Init
Parameter initialization strategies
Submodule Overview
-
nabla.nn.init.he_normal(shape, seed=None)[source]
He normal initialization for ReLU networks.
Uses normal distribution with std = sqrt(2/fan_in) which is optimal
for ReLU activations.
- Parameters:
shape (tuple[int, ...]) – Shape of the parameter tensor
seed (int | None) – Random seed for reproducibility
- Returns:
Initialized parameter array
- Return type:
Array
-
nabla.nn.init.he_uniform(shape, seed=None)[source]
He uniform initialization for ReLU networks.
Uses uniform distribution with bound = sqrt(6/fan_in) which is optimal
for ReLU activations.
- Parameters:
shape (tuple[int, ...]) – Shape of the parameter tensor
seed (int | None) – Random seed for reproducibility
- Returns:
Initialized parameter array
- Return type:
Array
-
nabla.nn.init.xavier_normal(shape, seed=None)[source]
Xavier/Glorot normal initialization.
Uses normal distribution with std = sqrt(2/(fan_in + fan_out)) which
is optimal for sigmoid/tanh activations.
- Parameters:
shape (tuple[int, ...]) – Shape of the parameter tensor
seed (int | None) – Random seed for reproducibility
- Returns:
Initialized parameter array
- Return type:
Array
-
nabla.nn.init.xavier_uniform(shape, seed=None)[source]

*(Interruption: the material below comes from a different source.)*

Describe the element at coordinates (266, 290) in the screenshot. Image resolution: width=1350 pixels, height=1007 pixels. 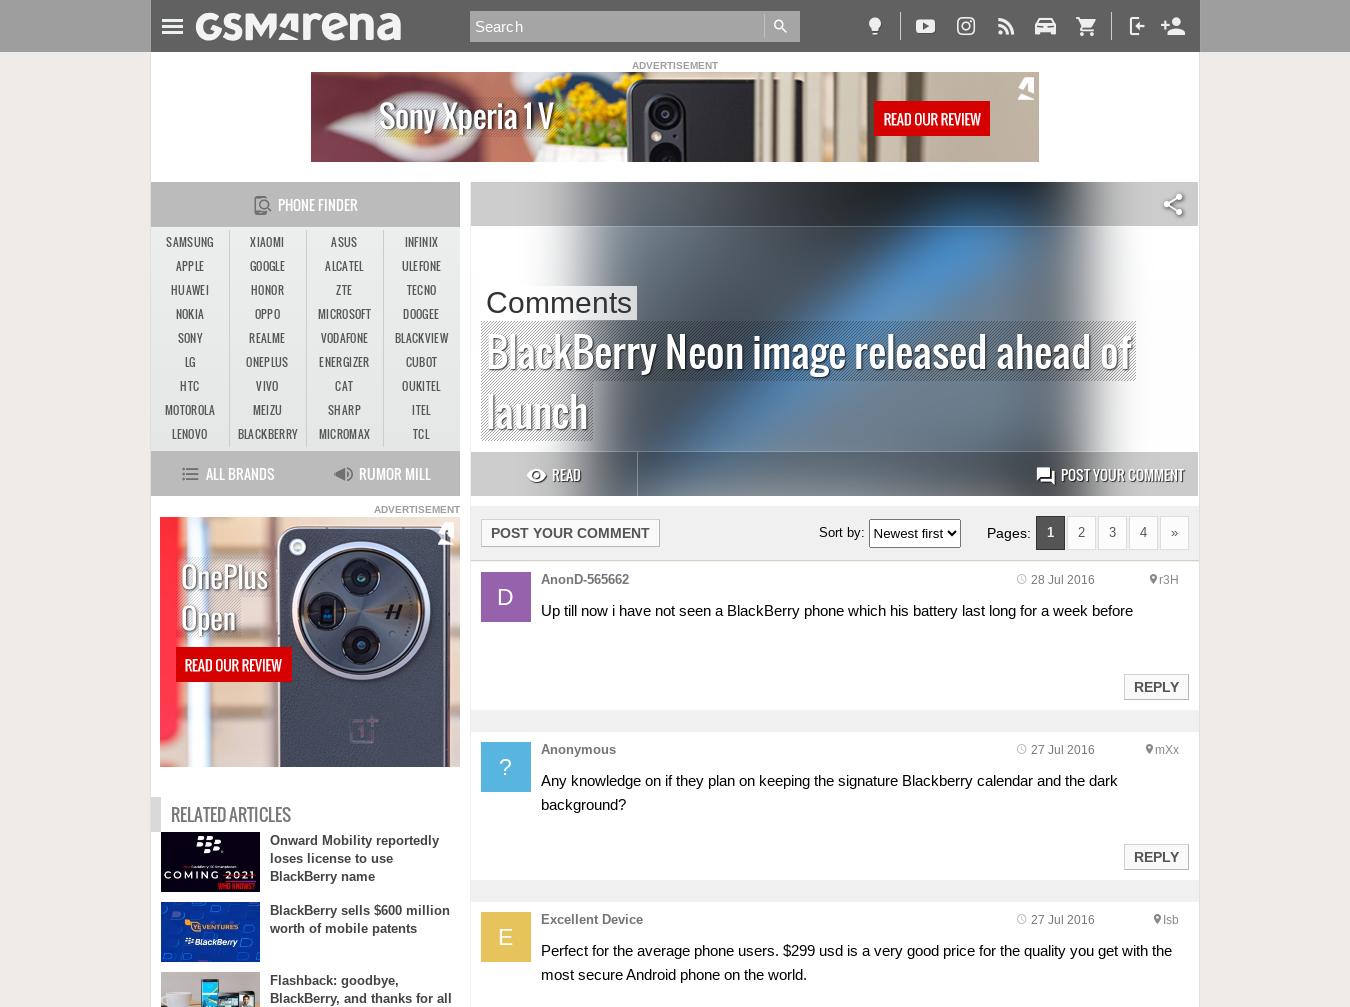
I see `'Honor'` at that location.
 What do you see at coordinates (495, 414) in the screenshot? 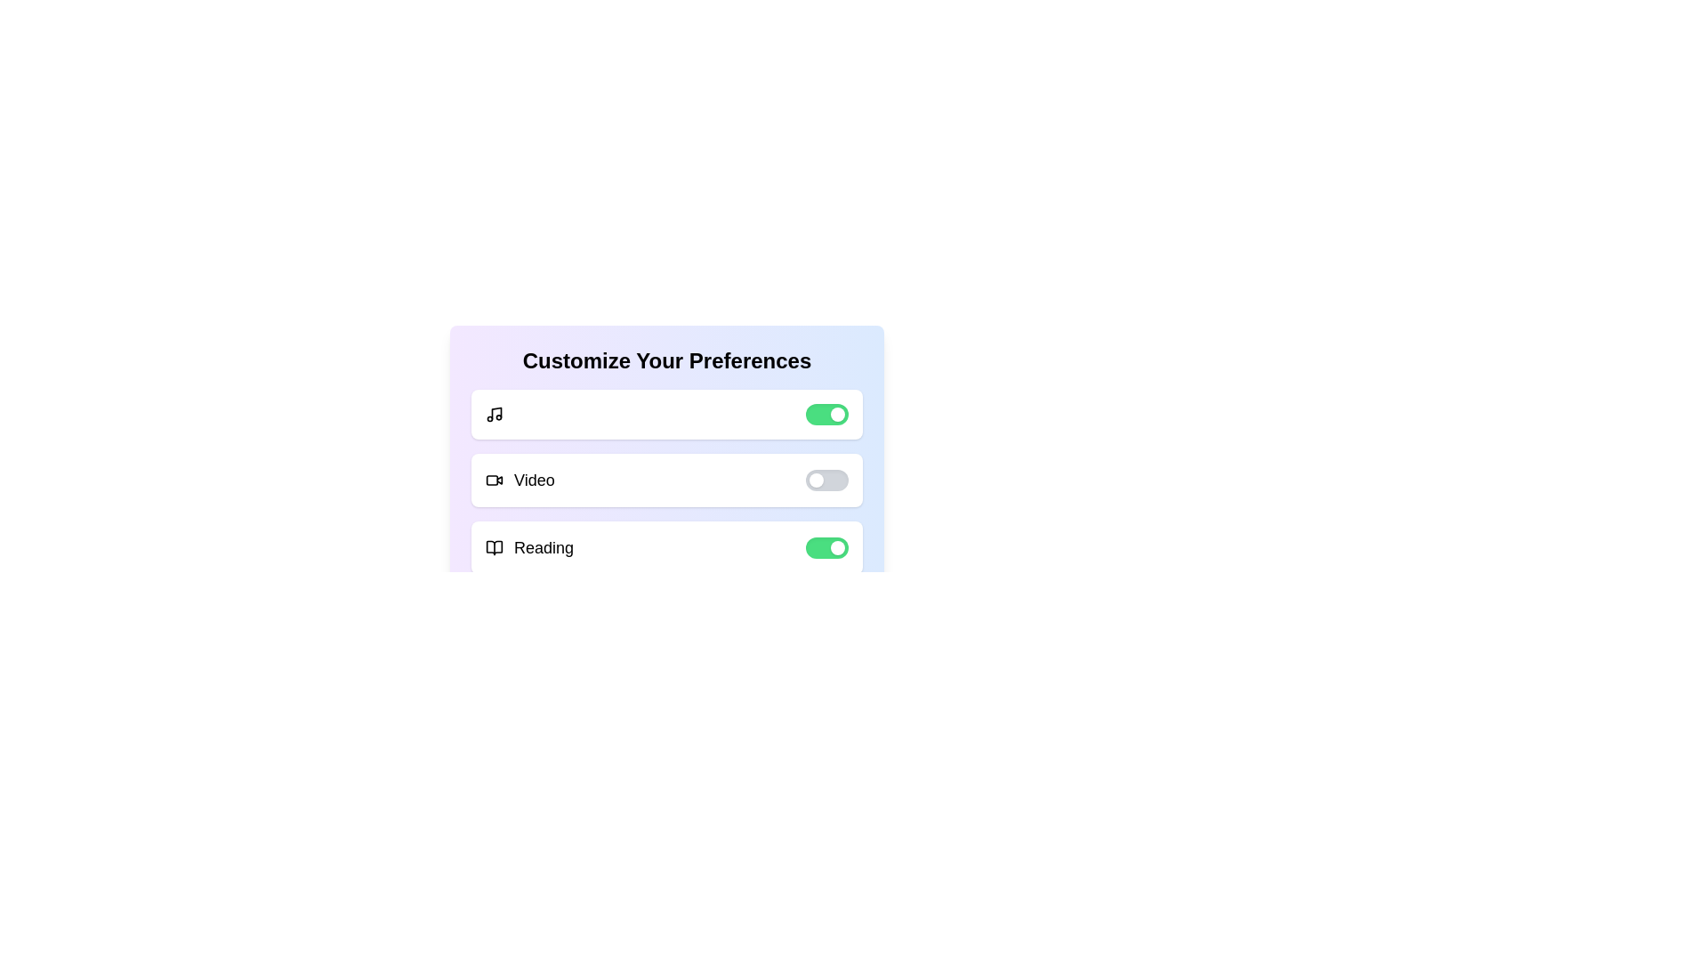
I see `the icon next to Music` at bounding box center [495, 414].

Xavier/Glorot uniform initialization.
Uses uniform distribution with bound = sqrt(6/(fan_in + fan_out)) which
is optimal for sigmoid/tanh activations.
- Parameters:
shape (tuple[int, ...]) – Shape of the parameter tensor
seed (int | None) – Random seed for reproducibility
- Returns:
Initialized parameter array
- Return type:
Array
-
nabla.nn.init.lecun_normal(shape, seed=None)[source]
LeCun normal initialization.
Uses normal distribution with std = sqrt(1/fan_in) which is optimal
for SELU activations.
- Parameters:
shape (tuple[int, ...]) – Shape of the parameter tensor
seed (int | None) – Random seed for reproducibility
- Returns:
Initialized parameter array
- Return type:
Array
-
nabla.nn.init.initialize_mlp_params(layers, seed=42)[source]
Initialize MLP parameters with specialized strategy for complex functions.
This is the original initialization strategy from mlp_train_jit.py,
optimized for learning high-frequency functions.
- Parameters:
layers (list[int]) – List of layer sizes [input, hidden1, hidden2, …, output]
seed (int) – Random seed for reproducibility
- Returns:
List of parameter arrays [W1, b1, W2, b2, …]
- Return type:
list[Array]